» **Instructions for the task**: Return the lines that run from the line containing "893x465 pixels." through the end of the entries, both ends included. Leave out all pictures.

..............................

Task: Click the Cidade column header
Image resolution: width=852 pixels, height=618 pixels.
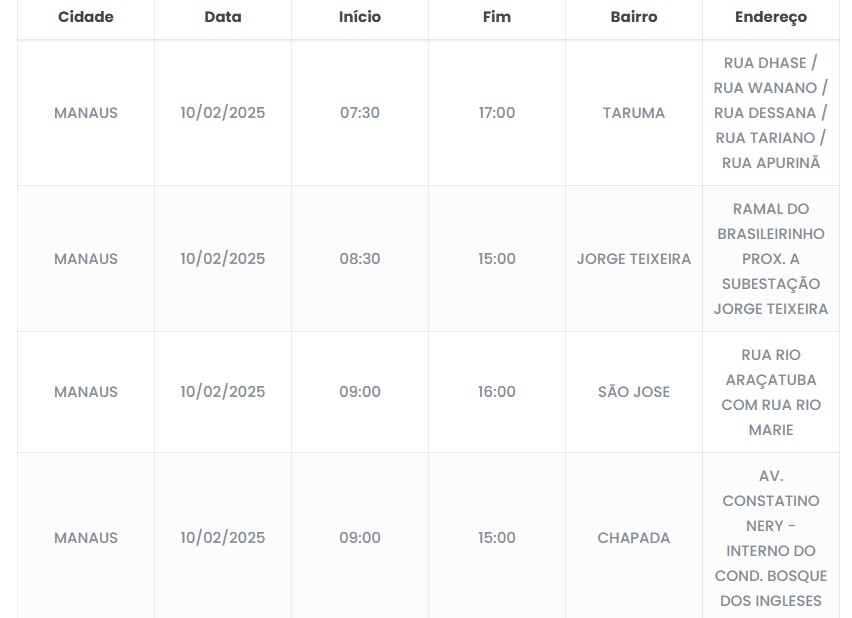Action: pos(86,17)
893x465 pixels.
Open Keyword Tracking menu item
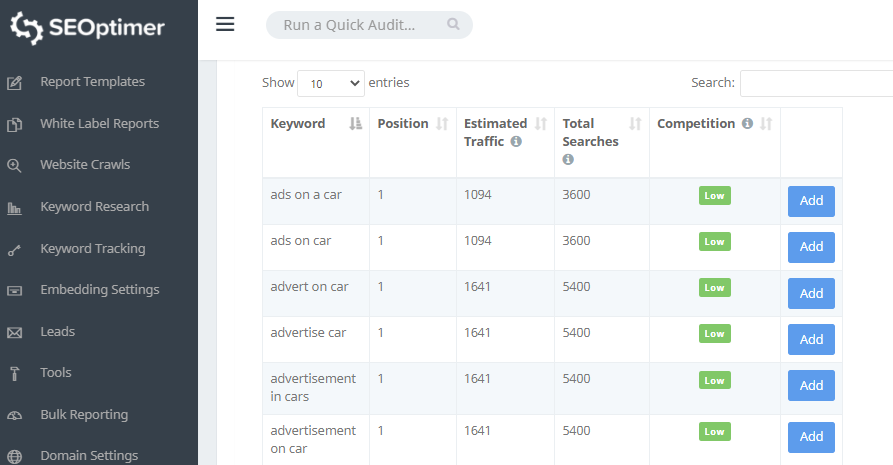(92, 249)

..............................

» **Response**:
893x465 pixels.
Open Keyword Tracking menu item
(92, 249)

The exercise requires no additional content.